It's been a month since Disney announced a massive new direct-to-consumer subscription streaming app that will launch in 2019. The as-yet-unnamed app will feature Disney's entire film library, which contains hundreds of original films, meaning those films will leave streaming competitors like Netflix and Hulu in favor of the new service.
What wasn't clear at the time Disney made this announcement was how it would affect the blockbuster franchises produced by Disney-owned Lucasfilm and Marvel. Neither company was mentioned in the initial announcement, and Netflix later announced it was in "active discussions" with Disney to try and hang on to films like Rogue One and Doctor Strange.
Now Disney has confirmed it: If you want to stream Lucasfilm or Marvel movies, you're gonna have to get the app.
"[The app] will have the entire output of the studio, animation, live action at Disney, including Pixar, Star Wars and all the Marvel films," Disney CEO Bob Iger said Thursday at the Bank of America Merrill Lynch 2017 Media, Communications and Entertainment Conference.
Iger also announced that the app is expected to launch in late 2019, and will feature exclusive original content including four to five new TV series and three to four films, adding incentive for subscribers.
“We’re going to launch big, and we’re going to launch hot," Iger said.
One thing Iger did not reveal: just how much this service will set us back in subscription fees each month, though he did promise will hear more in the "months ahead."
For a lot of fans, this confirms their worst fears about the future of subscription streaming services. Many consumers have already abandoned their cable and satellite packages in favor of a diet of streaming only, but the ongoing expansion of the streaming market is creating a tangled web of fees and payment structures that might end up even more expensive than the best cable packages. It's a growing bubble that may be reaching a bursting point in the coming years.

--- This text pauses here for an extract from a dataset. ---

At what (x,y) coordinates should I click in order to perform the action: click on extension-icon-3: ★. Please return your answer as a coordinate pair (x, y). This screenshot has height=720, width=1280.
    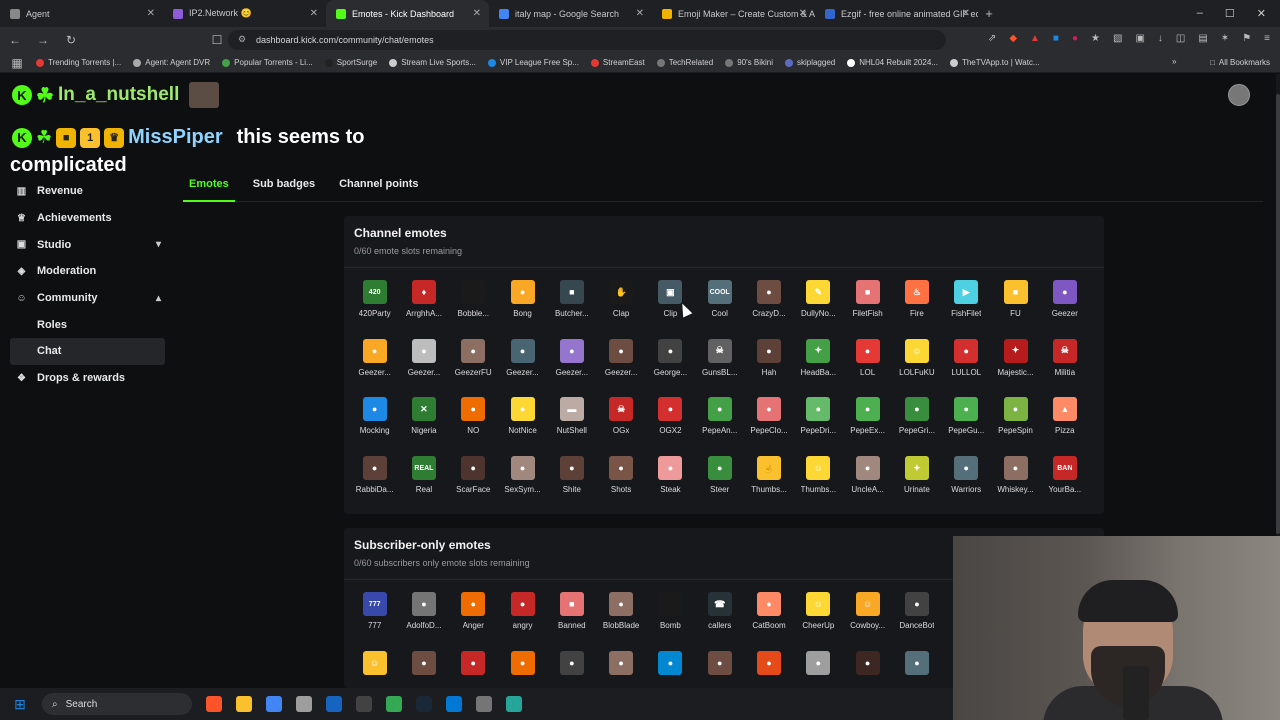
    Looking at the image, I should click on (1096, 38).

This is Disney we're talking about, though, which means we're not just dealing with another TV network attempting to entice viewers with a streaming platform. This isn't a few original series and a handful of films from the last five years or so. This is 500 movies, 7,000 episodes of television, short films, and new original programming to top it all off. It'll be interesting to see how well this launch really goes.